__WRITTEN REQUEST__
Express every line of the items below as a Markdown table with the columns Row and Line, numbering the rows and skipping blank lines. Leave the pictures out of the table.

__DATASET RECORDS__
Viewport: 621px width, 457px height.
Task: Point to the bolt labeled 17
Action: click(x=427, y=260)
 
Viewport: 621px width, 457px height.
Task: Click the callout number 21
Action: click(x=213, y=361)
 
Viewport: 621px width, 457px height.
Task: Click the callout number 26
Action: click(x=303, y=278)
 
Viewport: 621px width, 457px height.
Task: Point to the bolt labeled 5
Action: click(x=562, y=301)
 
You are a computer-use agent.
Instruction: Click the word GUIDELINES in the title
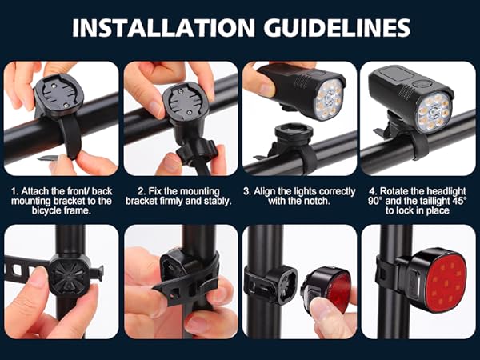pos(333,28)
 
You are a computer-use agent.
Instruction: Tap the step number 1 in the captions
pos(14,192)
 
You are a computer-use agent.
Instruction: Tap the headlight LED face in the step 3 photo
pos(330,98)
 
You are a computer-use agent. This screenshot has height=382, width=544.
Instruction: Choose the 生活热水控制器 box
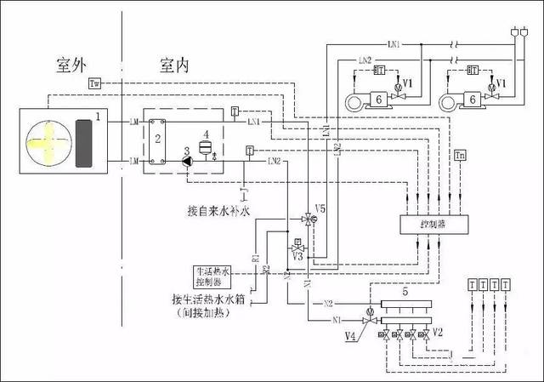click(210, 276)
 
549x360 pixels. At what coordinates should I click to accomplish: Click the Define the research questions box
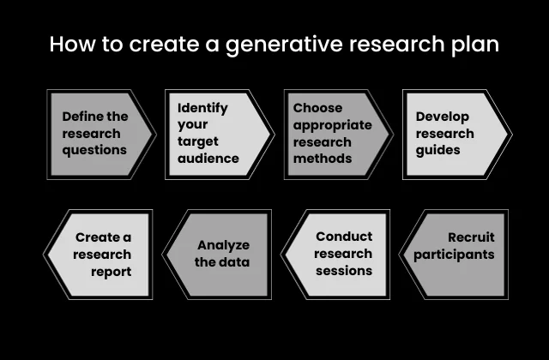[98, 134]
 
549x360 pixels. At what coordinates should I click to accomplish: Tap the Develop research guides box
[453, 134]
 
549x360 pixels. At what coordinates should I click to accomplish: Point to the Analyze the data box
[220, 254]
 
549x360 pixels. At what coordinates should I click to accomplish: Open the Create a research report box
[101, 254]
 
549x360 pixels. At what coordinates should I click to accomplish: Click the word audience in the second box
[208, 159]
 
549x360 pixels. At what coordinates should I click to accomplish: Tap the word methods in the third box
[323, 159]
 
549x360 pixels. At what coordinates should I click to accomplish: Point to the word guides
[438, 150]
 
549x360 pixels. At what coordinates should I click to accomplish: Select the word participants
[454, 255]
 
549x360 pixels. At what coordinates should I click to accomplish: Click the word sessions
[344, 271]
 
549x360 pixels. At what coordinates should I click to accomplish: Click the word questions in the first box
[94, 150]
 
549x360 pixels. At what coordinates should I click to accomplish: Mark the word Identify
[204, 108]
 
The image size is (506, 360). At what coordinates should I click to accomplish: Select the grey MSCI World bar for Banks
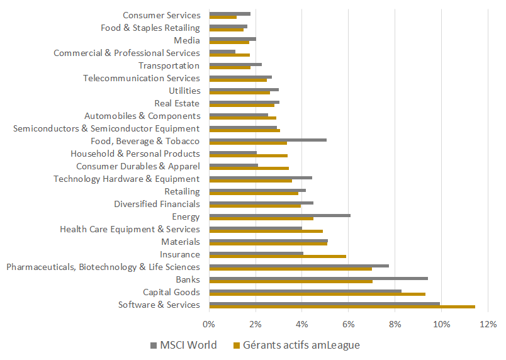[318, 278]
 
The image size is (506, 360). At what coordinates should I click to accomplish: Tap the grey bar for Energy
[279, 215]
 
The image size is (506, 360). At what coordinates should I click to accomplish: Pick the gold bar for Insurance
[277, 256]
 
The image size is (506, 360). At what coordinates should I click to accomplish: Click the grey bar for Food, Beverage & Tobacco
[267, 140]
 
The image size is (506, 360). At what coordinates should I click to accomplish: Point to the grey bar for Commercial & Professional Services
[222, 52]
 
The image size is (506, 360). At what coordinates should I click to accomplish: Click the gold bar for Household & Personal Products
[248, 155]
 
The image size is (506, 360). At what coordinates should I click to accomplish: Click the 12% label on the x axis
[488, 324]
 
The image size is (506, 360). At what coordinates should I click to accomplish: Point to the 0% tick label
[209, 324]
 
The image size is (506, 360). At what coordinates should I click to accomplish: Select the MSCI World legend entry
[184, 345]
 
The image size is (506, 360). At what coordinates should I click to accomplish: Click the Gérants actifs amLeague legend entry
[296, 345]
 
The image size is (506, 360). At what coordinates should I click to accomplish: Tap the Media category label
[187, 40]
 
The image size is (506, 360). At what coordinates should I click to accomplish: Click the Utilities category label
[184, 91]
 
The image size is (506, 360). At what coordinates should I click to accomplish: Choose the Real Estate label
[177, 103]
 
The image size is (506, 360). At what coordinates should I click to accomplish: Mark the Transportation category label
[169, 65]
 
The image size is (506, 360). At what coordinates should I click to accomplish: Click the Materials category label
[181, 242]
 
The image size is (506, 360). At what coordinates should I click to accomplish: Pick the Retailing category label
[182, 191]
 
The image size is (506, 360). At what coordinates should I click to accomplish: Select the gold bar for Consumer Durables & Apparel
[249, 168]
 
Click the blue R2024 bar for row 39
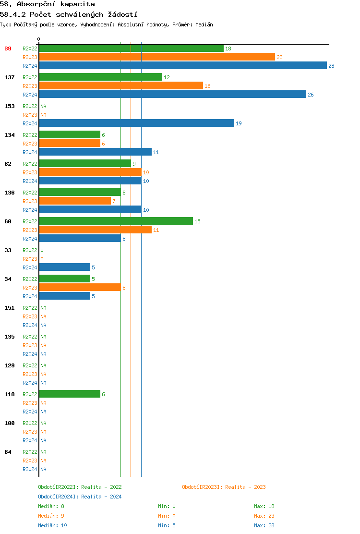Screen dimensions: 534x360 pos(183,66)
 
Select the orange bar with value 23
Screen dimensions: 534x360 pos(157,57)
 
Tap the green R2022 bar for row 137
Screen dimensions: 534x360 pos(101,77)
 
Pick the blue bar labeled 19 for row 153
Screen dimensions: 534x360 pos(137,123)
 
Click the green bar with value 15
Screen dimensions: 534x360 pos(116,221)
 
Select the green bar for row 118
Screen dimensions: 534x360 pos(70,394)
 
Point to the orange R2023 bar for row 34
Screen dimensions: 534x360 pos(80,288)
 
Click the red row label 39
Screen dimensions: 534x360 pos(8,49)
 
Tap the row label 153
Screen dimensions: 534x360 pos(10,106)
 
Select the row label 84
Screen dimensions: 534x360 pos(8,452)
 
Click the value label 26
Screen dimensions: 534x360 pos(311,95)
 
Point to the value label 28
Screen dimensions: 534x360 pos(331,66)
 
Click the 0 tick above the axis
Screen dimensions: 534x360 pos(39,39)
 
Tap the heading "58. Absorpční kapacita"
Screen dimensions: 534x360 pos(48,4)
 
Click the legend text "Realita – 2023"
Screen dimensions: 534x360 pos(245,487)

__FINISHED TASK__
| Row | Line |
|---|---|
| 1 | Viewport: 621px width, 457px height. |
| 2 | Task: Point to the bolt labeled 17 |
| 3 | Action: click(x=427, y=260) |
| 4 | Viewport: 621px width, 457px height. |
| 5 | Task: Click the callout number 21 |
| 6 | Action: click(x=213, y=361) |
| 7 | Viewport: 621px width, 457px height. |
| 8 | Task: Click the callout number 26 |
| 9 | Action: click(x=303, y=278) |
| 10 | Viewport: 621px width, 457px height. |
| 11 | Task: Point to the bolt labeled 5 |
| 12 | Action: click(x=562, y=301) |
| 13 | You are a computer-use agent. |
| 14 | Instruction: Click the word GUIDELINES in the title |
| 15 | pos(333,28) |
| 16 | You are a computer-use agent. |
| 17 | Instruction: Tap the step number 1 in the captions |
| 18 | pos(14,192) |
| 19 | You are a computer-use agent. |
| 20 | Instruction: Tap the headlight LED face in the step 3 photo |
| 21 | pos(330,98) |
| 22 | You are a computer-use agent. This screenshot has height=382, width=544. |
| 23 | Instruction: Choose the 生活热水控制器 box |
| 24 | click(210, 276) |
| 25 | 549x360 pixels. At what coordinates should I click to accomplish: Click the Define the research questions box |
| 26 | [98, 134] |
| 27 | 549x360 pixels. At what coordinates should I click to accomplish: Tap the Develop research guides box |
| 28 | [453, 134] |
| 29 | 549x360 pixels. At what coordinates should I click to accomplish: Point to the Analyze the data box |
| 30 | [220, 254] |
| 31 | 549x360 pixels. At what coordinates should I click to accomplish: Open the Create a research report box |
| 32 | [101, 254] |
| 33 | 549x360 pixels. At what coordinates should I click to accomplish: Click the word audience in the second box |
| 34 | [208, 159] |
| 35 | 549x360 pixels. At what coordinates should I click to accomplish: Tap the word methods in the third box |
| 36 | [323, 159] |
| 37 | 549x360 pixels. At what coordinates should I click to accomplish: Point to the word guides |
| 38 | [438, 150] |
| 39 | 549x360 pixels. At what coordinates should I click to accomplish: Select the word participants |
| 40 | [454, 255] |
| 41 | 549x360 pixels. At what coordinates should I click to accomplish: Click the word sessions |
| 42 | [344, 271] |
| 43 | 549x360 pixels. At what coordinates should I click to accomplish: Click the word questions in the first box |
| 44 | [94, 150] |
| 45 | 549x360 pixels. At what coordinates should I click to accomplish: Mark the word Identify |
| 46 | [204, 108] |
| 47 | The image size is (506, 360). At what coordinates should I click to accomplish: Select the grey MSCI World bar for Banks |
| 48 | [318, 278] |
| 49 | The image size is (506, 360). At what coordinates should I click to accomplish: Tap the grey bar for Energy |
| 50 | [279, 215] |
| 51 | The image size is (506, 360). At what coordinates should I click to accomplish: Pick the gold bar for Insurance |
| 52 | [277, 256] |
| 53 | The image size is (506, 360). At what coordinates should I click to accomplish: Click the grey bar for Food, Beverage & Tobacco |
| 54 | [267, 140] |
| 55 | The image size is (506, 360). At what coordinates should I click to accomplish: Point to the grey bar for Commercial & Professional Services |
| 56 | [222, 52] |
| 57 | The image size is (506, 360). At what coordinates should I click to accomplish: Click the gold bar for Household & Personal Products |
| 58 | [248, 155] |
| 59 | The image size is (506, 360). At what coordinates should I click to accomplish: Click the 12% label on the x axis |
| 60 | [488, 324] |
| 61 | The image size is (506, 360). At what coordinates should I click to accomplish: Point to the 0% tick label |
| 62 | [209, 324] |
| 63 | The image size is (506, 360). At what coordinates should I click to accomplish: Select the MSCI World legend entry |
| 64 | [184, 345] |
| 65 | The image size is (506, 360). At what coordinates should I click to accomplish: Click the Gérants actifs amLeague legend entry |
| 66 | [296, 345] |
| 67 | The image size is (506, 360). At what coordinates should I click to accomplish: Tap the Media category label |
| 68 | [187, 40] |
| 69 | The image size is (506, 360). At what coordinates should I click to accomplish: Click the Utilities category label |
| 70 | [184, 91] |
| 71 | The image size is (506, 360). At what coordinates should I click to accomplish: Choose the Real Estate label |
| 72 | [177, 103] |
| 73 | The image size is (506, 360). At what coordinates should I click to accomplish: Mark the Transportation category label |
| 74 | [169, 65] |
| 75 | The image size is (506, 360). At what coordinates should I click to accomplish: Click the Materials category label |
| 76 | [181, 242] |
| 77 | The image size is (506, 360). At what coordinates should I click to accomplish: Pick the Retailing category label |
| 78 | [182, 191] |
| 79 | The image size is (506, 360). At what coordinates should I click to accomplish: Select the gold bar for Consumer Durables & Apparel |
| 80 | [249, 168] |
| 81 | Click the blue R2024 bar for row 39 |
| 82 | Screen dimensions: 534x360 pos(183,66) |
| 83 | Select the orange bar with value 23 |
| 84 | Screen dimensions: 534x360 pos(157,57) |
| 85 | Tap the green R2022 bar for row 137 |
| 86 | Screen dimensions: 534x360 pos(101,77) |
| 87 | Pick the blue bar labeled 19 for row 153 |
| 88 | Screen dimensions: 534x360 pos(137,123) |
| 89 | Click the green bar with value 15 |
| 90 | Screen dimensions: 534x360 pos(116,221) |
| 91 | Select the green bar for row 118 |
| 92 | Screen dimensions: 534x360 pos(70,394) |
| 93 | Point to the orange R2023 bar for row 34 |
| 94 | Screen dimensions: 534x360 pos(80,288) |
| 95 | Click the red row label 39 |
| 96 | Screen dimensions: 534x360 pos(8,49) |
| 97 | Tap the row label 153 |
| 98 | Screen dimensions: 534x360 pos(10,106) |
| 99 | Select the row label 84 |
| 100 | Screen dimensions: 534x360 pos(8,452) |
| 101 | Click the value label 26 |
| 102 | Screen dimensions: 534x360 pos(311,95) |
| 103 | Point to the value label 28 |
| 104 | Screen dimensions: 534x360 pos(331,66) |
| 105 | Click the 0 tick above the axis |
| 106 | Screen dimensions: 534x360 pos(39,39) |
| 107 | Tap the heading "58. Absorpční kapacita" |
| 108 | Screen dimensions: 534x360 pos(48,4) |
| 109 | Click the legend text "Realita – 2023" |
| 110 | Screen dimensions: 534x360 pos(245,487) |